▸ AVAILABLE RECORDS
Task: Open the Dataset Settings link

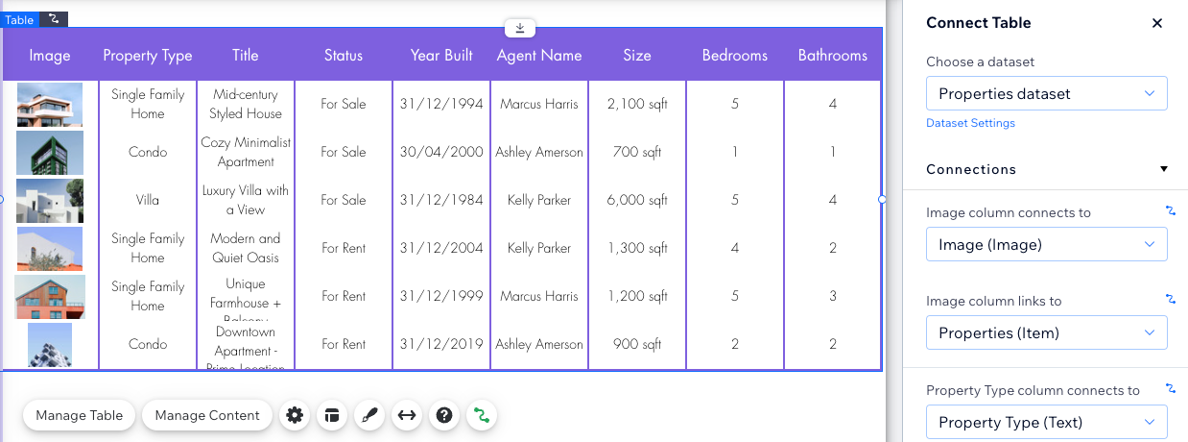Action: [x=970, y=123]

...

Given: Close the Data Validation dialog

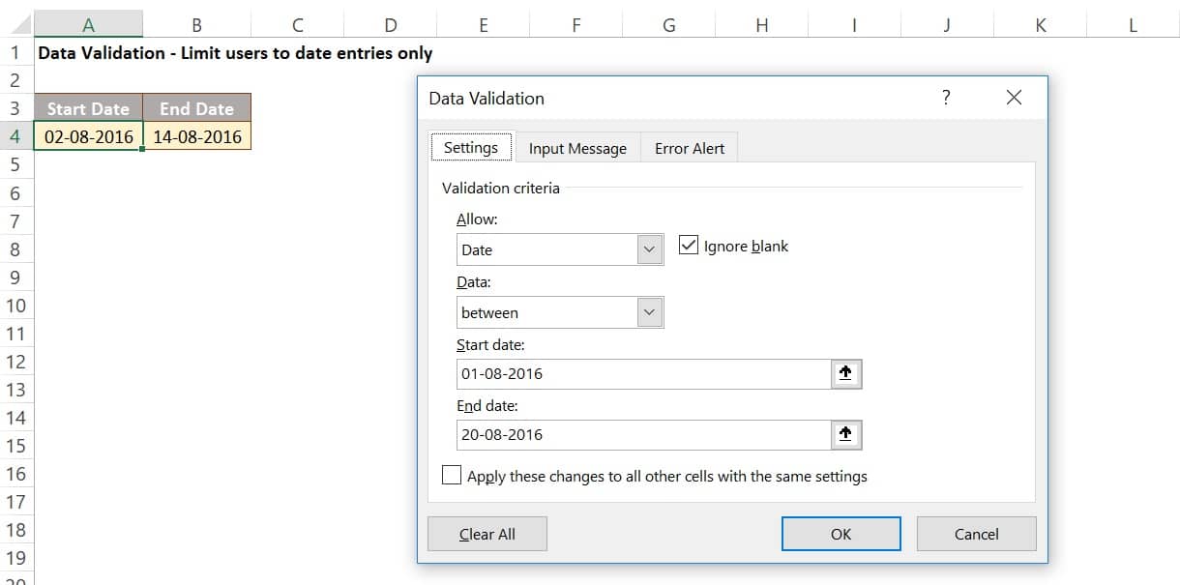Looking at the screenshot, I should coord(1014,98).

--

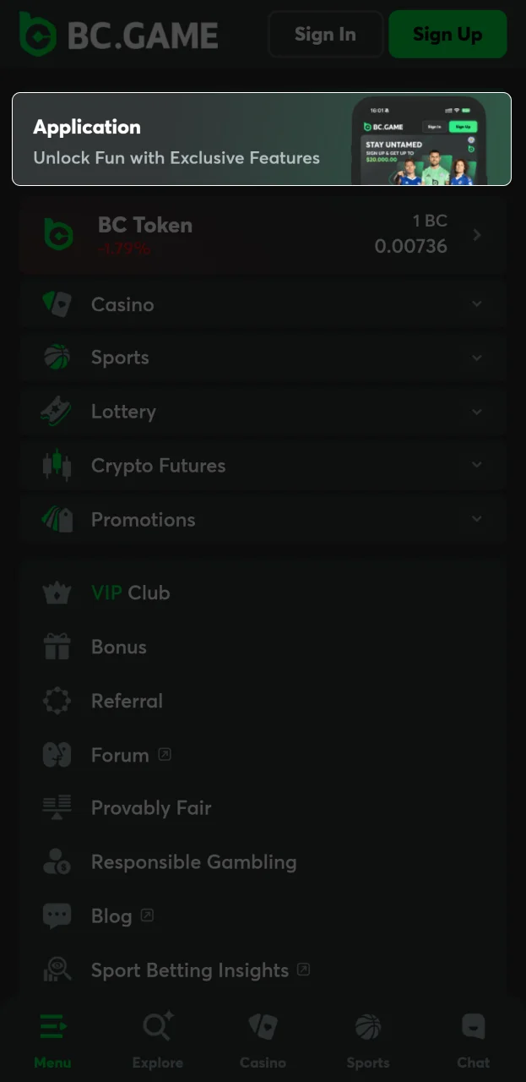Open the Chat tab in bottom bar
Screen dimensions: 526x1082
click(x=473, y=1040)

▸ WHAT THE EXERCISE ASKS
Repeat the lines of the records verbatim, from the line with "Open the Chat tab in bottom bar" up to and including the line with "click(x=473, y=1040)". Leave the pictures out of your answer.

▸ FULL RESPONSE
Open the Chat tab in bottom bar
Screen dimensions: 526x1082
click(x=473, y=1040)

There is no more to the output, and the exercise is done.